Business Central Universal Code initiative: are you really so surprised?

Yesterday Microsoft has officially presented the Business Central Universal Code initiative ( http://aka.ms/BCUniversalcode). For more details about this initiative, I suggest to read Waldo’s post here or my old post on Simplanova’s blog here.

In summary, with this new offering, selling what is called “non-universal code” (alias extensions not targeted to work online) to new Business Central on-premise customers might require to license two additional modules from 2022 onwards (names of these modules are subject to change):

  • Module “Implemented code is not in extensions”: if implemented partner code includes base application modifications, this module must be licensed.
  • Module “Implemented code is not cloud-optimized”: if the implemented extensions have target = OnPrem, this module must be licensed.

The non-universal code fees have a per full user (Premium or Essential) price with a per-year fee starting from 2023.

The announced timeline is the following:

During the presentation I saw lots of partners raising questions (good!) and also raising their level of concerns. What personally is a surprise for me is seeing so many partners in that call that also in 2022 are selling extensions targeted to on-premise (target = OnPrem in app.json).

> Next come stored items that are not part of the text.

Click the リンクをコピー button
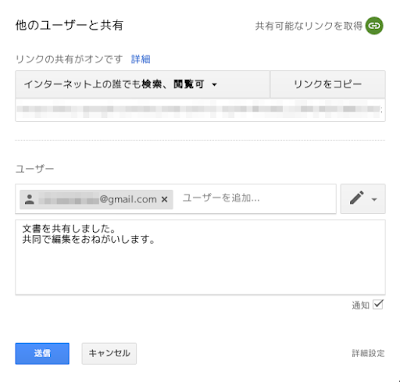This screenshot has height=382, width=400. (328, 84)
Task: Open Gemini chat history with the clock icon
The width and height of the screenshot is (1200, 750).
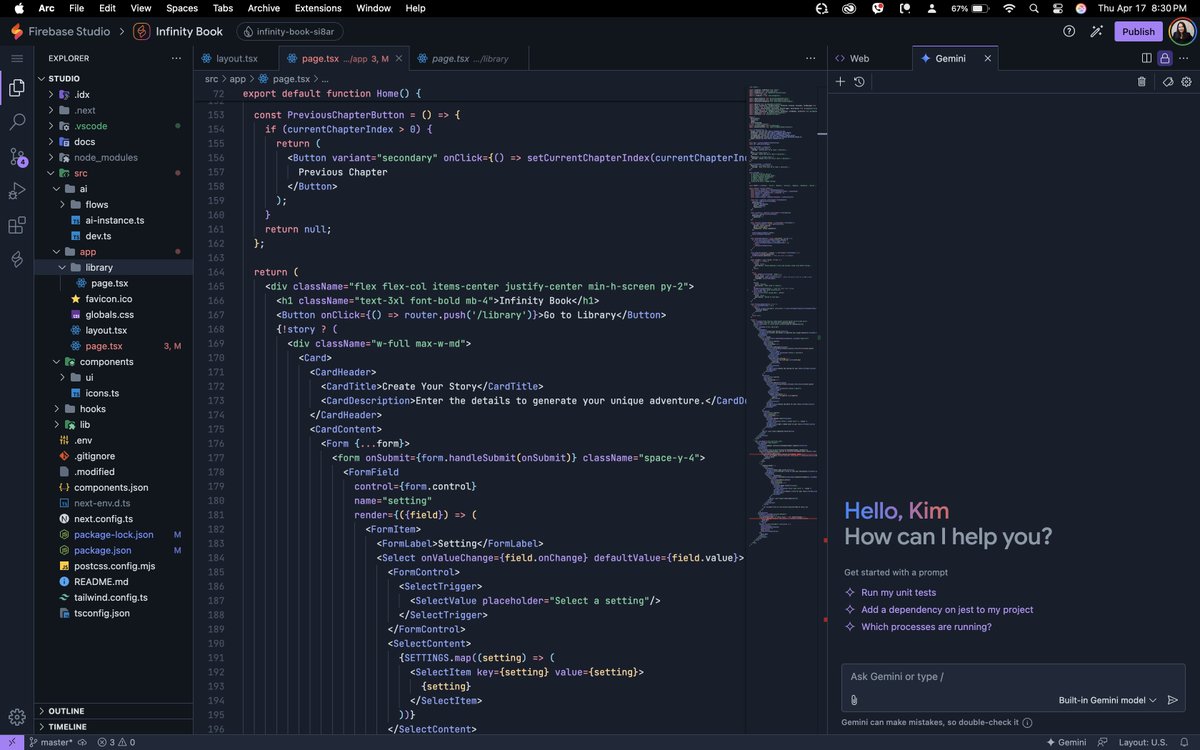Action: 858,81
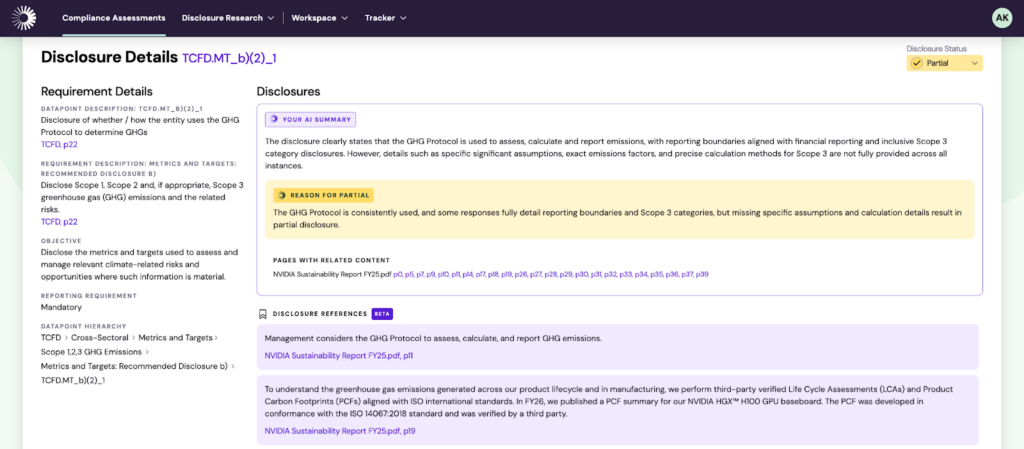Expand the Workspace menu
The image size is (1024, 449).
click(320, 18)
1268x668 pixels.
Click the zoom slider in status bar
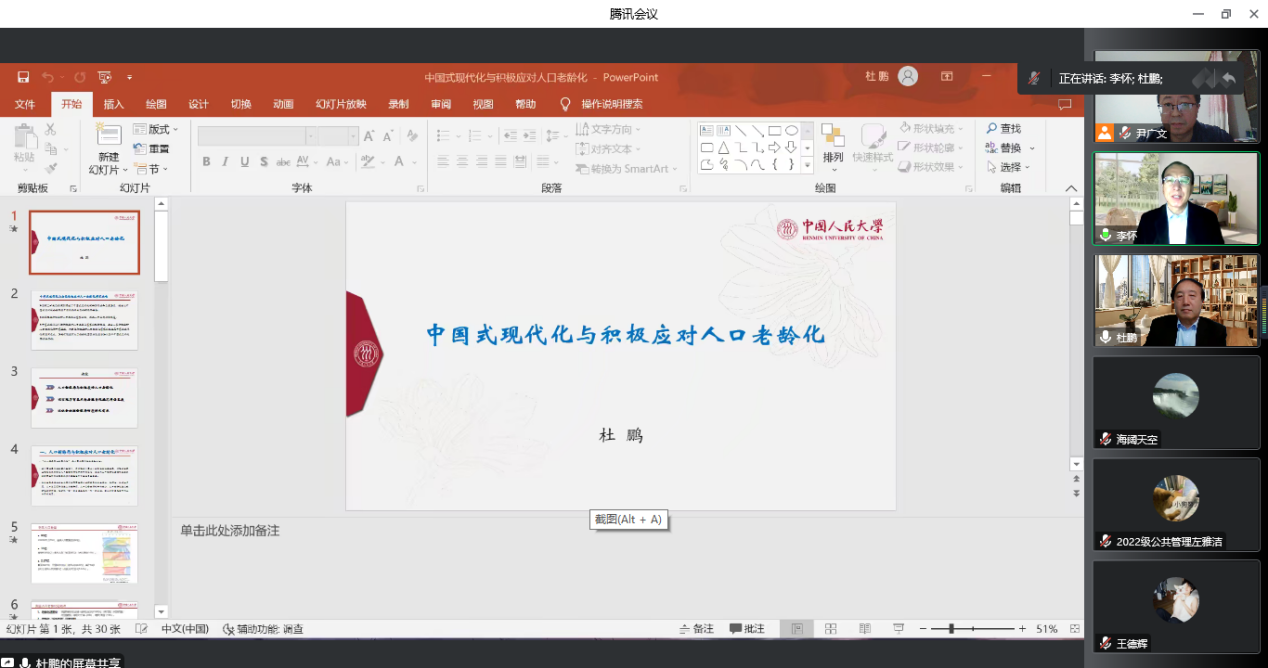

When I wrote my first book about AL programming (published in August 2018, so more than 3 years ago) one of the recommendations on that book was to always write extensions that target the cloud environment and never modify the Microsoft’s base application. In all my trainings about AL I never show how to modify the base application, simply because it should not be done.

So, question is: why partners are worried for this initiative? Do you really have so much extensions that are not SaaS-compliant? If the answer is yes, have you checked your solution design carefully?

In my group I have defined a rule 3 years ago: if an extension cannot be published on SaaS, it never exists also for an on-premise customer. This rule should be strictly applied by everyone I think.

Microsoft is talking only about fees to pay and modules to license if you’re not SaaS-compliant, but honestly I’m in favour of a more drastic choice: starting from year X, the target parameter in app.json must be cloud only or your app cannot be installed in new Business Central releases. We need to have one codebase for every platform!

Saying that (these are obviously my personal opinions, I know that many of you disagree), why partners have problems on creating Saas-compliant extensions for their on-premise customers?

We’ve done a quick research on the partner’s ecosystem in the last months, and these seems to be the main obstacles:

After seeing these results, my first thought was: there is a lack of knowledge about the cloud world! And I suggest you to think about this. Traditionally, partners that work in the Dynamics ERP field (Navision, Dynamics NAV) have lots of great consultants and great ERP developers. But now, in the Business Central era, you absolutely need to start thinking also out of the ERP box and you also need to acquire other skills.

Fully embracing the cloud is not equal to start using Business Central online with some AL extensions. You’re not creating a really strong cloud-based solution if your ERP does everything inside the box (http calls, scheduled tasks for integrations, Power Automate for automating some processes).

If you want to really embrace the cloud, you need to start thinking to your ERP not as a single solution, but as a piece of a more complex solution that spans between different cloud services.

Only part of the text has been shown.